Nonostante gli sconti del 50% offerti alle varie federazioni dei sommelier, i prezzi rimangono proibitivi. Un biglietto scontato a 62,50 euro rappresenta comunque una barriera significativa, soprattutto se moltiplicato per più giorni o per più membri dello staff. Questa politica colpisce particolarmente i locali più piccoli e le nuove generazioni di professionisti.
“Formare il personale di sala sulla cultura del vino è fondamentale per il futuro della ristorazione italiana”, ci spiega un ristoratore veneto. “Vinitaly dovrebbe essere un’esperienza formativa imprescindibile, ma con questi prezzi diventa impossibile portare i ragazzi più giovani, proprio quelli che avrebbero più da imparare. Gli sconti alle associazioni non sono sufficienti, servirebbero politiche di prezzo specifiche per i giovani professionisti in formazione”.
La possibilità di degustare, confrontarsi e apprendere direttamente dai produttori rappresenta un’opportunità insostituibile per la crescita professionale. Qui non si tratta solo di business, ma di trasmissione di saperi, di passione, di cultura. Un patrimonio che rischia di rimanere confinato in una bolla sempre più esclusiva e sempre meno inclusiva.

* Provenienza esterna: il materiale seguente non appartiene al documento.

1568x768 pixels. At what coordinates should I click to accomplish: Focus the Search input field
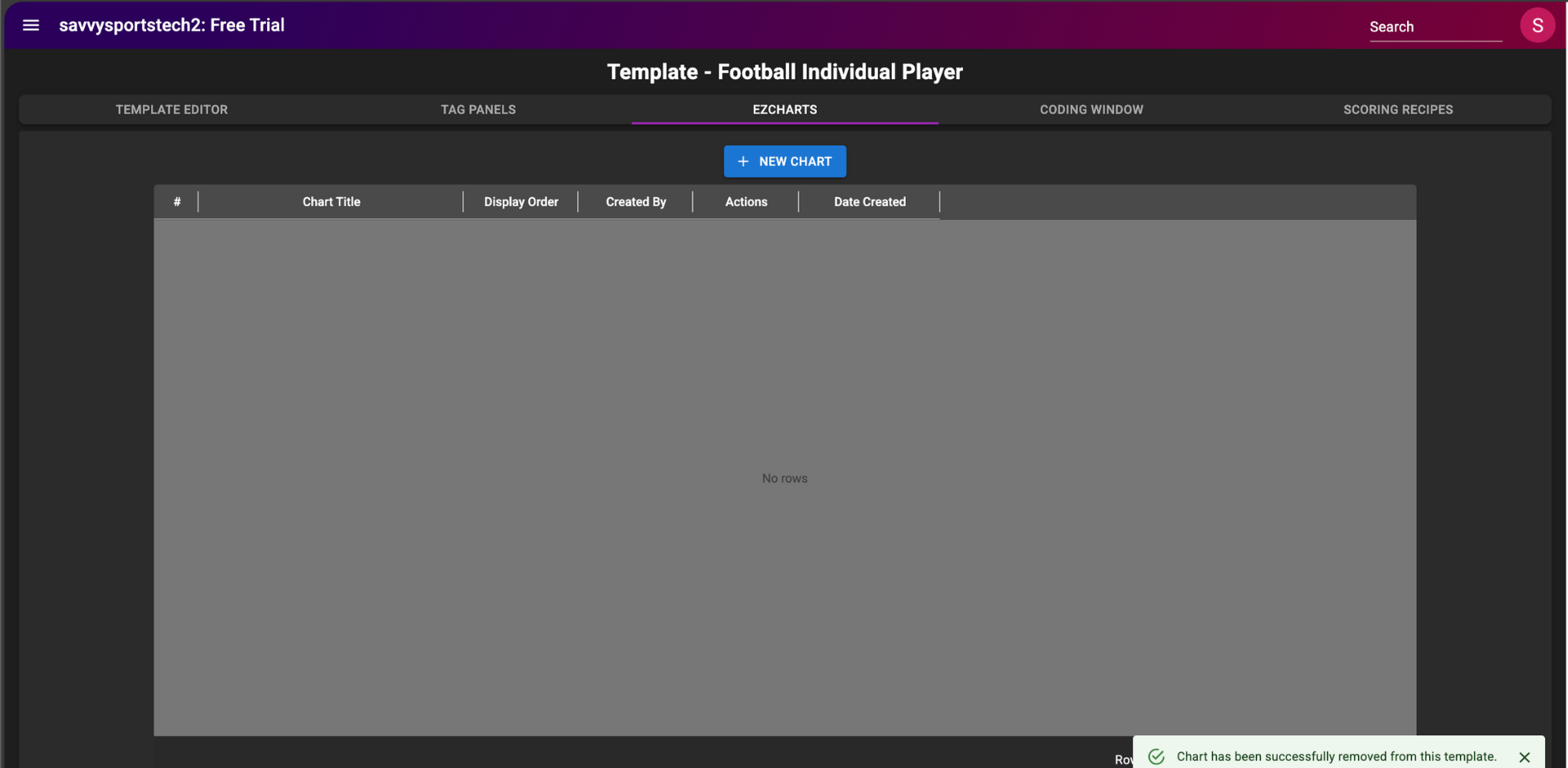(1434, 27)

Due modelli possibili per uscire dall’impasse
La situazione attuale sembra avvantaggiare principalmente un solo attore: l’organizzazione di Vinitaly. Mentre i produttori vedono ridursi le opportunità di business e il settore risente di un minore trasferimento di conoscenze, gli incassi della biglietteria continuano a crescere, eppure esistono alternative già sperimentate con successo in altre manifestazioni internazionali.
Il primo modello prevede una sensibile riduzione dei costi di partecipazione per i produttori, liberando così risorse che potrebbero essere investite nell’invitare clienti, distributori e operatori del settore. Questo approccio sposterebbe il focus dalla vendita dei biglietti alla creazione di valore per chi espone, con un effetto moltiplicatore sulle opportunità di business.

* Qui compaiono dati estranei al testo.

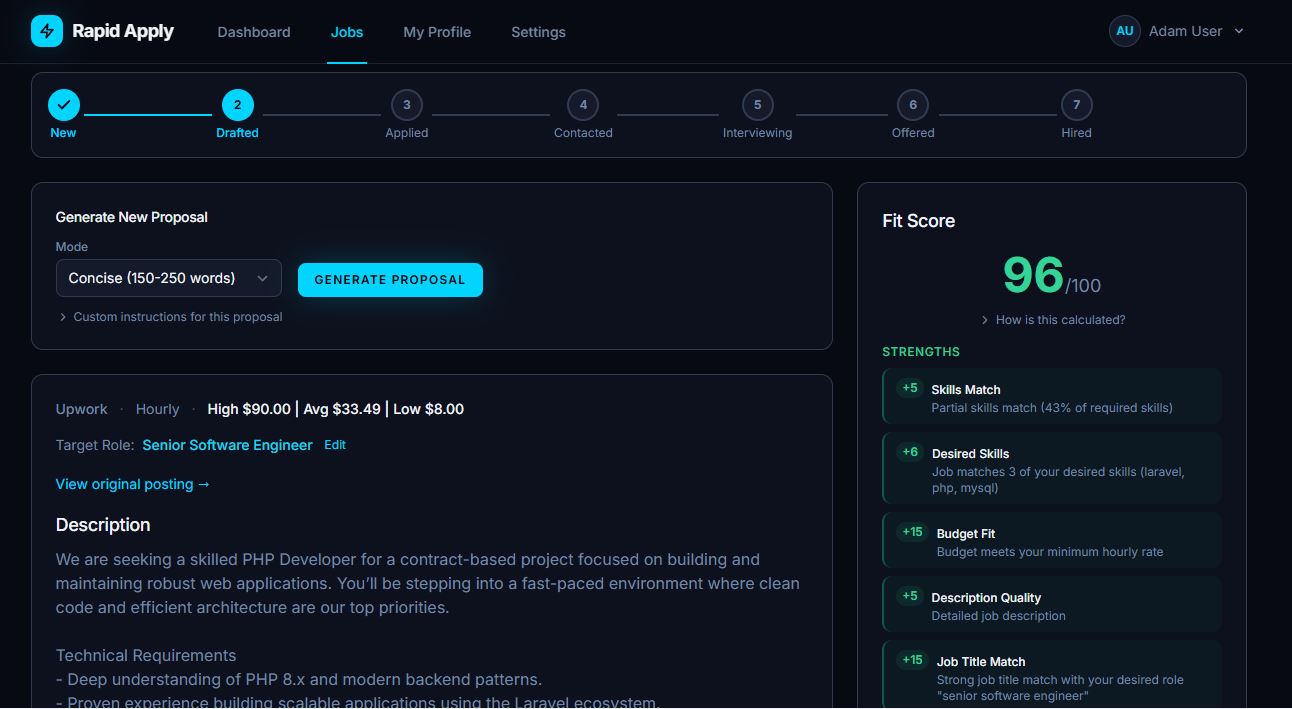Open View original posting link
The image size is (1292, 709).
coord(133,484)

Il secondo modello, complementare al primo, consiste nel ripensare radicalmente la politica dei biglietti per gli invitati dei produttori. Un sistema di voucher o pass a costo contenuto da mettere a disposizione degli espositori, permetterebbe di riportare Vinitaly alla sua funzione originaria: facilitare l’incontro tra chi produce e chi commercializza o serve il vino.

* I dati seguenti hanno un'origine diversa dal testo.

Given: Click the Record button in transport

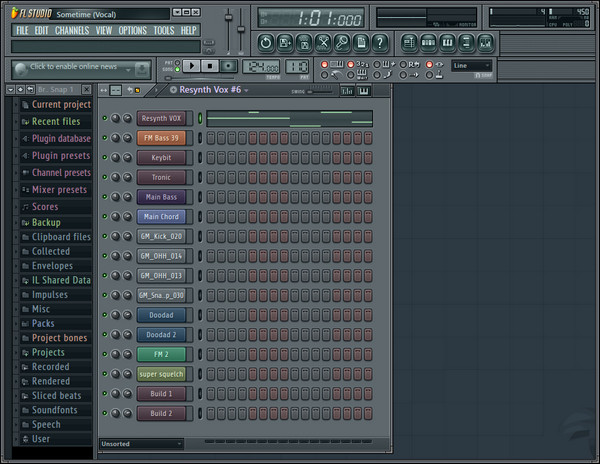Looking at the screenshot, I should tap(229, 66).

“Attualmente paghiamo sia per esporre che per far entrare i nostri clienti”, lamenta un produttore piemontese. “È come se un negozio dovesse pagare l’affitto e poi anche una tassa su ogni cliente che varca la soglia. Qualcosa non torna in questa equazione”.
La formula attuale rischia di trasformare Vinitaly da strumento di promozione del vino italiano a operazione commerciale fine a sé stessa, dove l’obiettivo primario sembra essere l’incasso dalla biglietteria piuttosto che il successo dell’ecosistema vitivinicolo nazionale.
Un invito al confronto
Vendemmie, testata specializzata che si occupa di vino, è sempre dalla parte delle cantine e degli operatori. Il nostro è un invito aperto al confronto: produttori, consorzi, ristoratori, sommelier, importatori, giornalisti perché la vostra esperienza, il vostro punto di vista, sono fondamentali per arricchire il dibattito.
Come per un grande vino, il valore di una grande Fiera non è solo nel prezzo, ma nella capacità di creare connessioni, stimolare crescita, generare opportunità. E forse, proprio come per i migliori vini, la vera sfida è trovare quel punto di equilibrio in cui l’accessibilità non compromette l’eccellenza, ma la esalta. Il dibattito è aperto.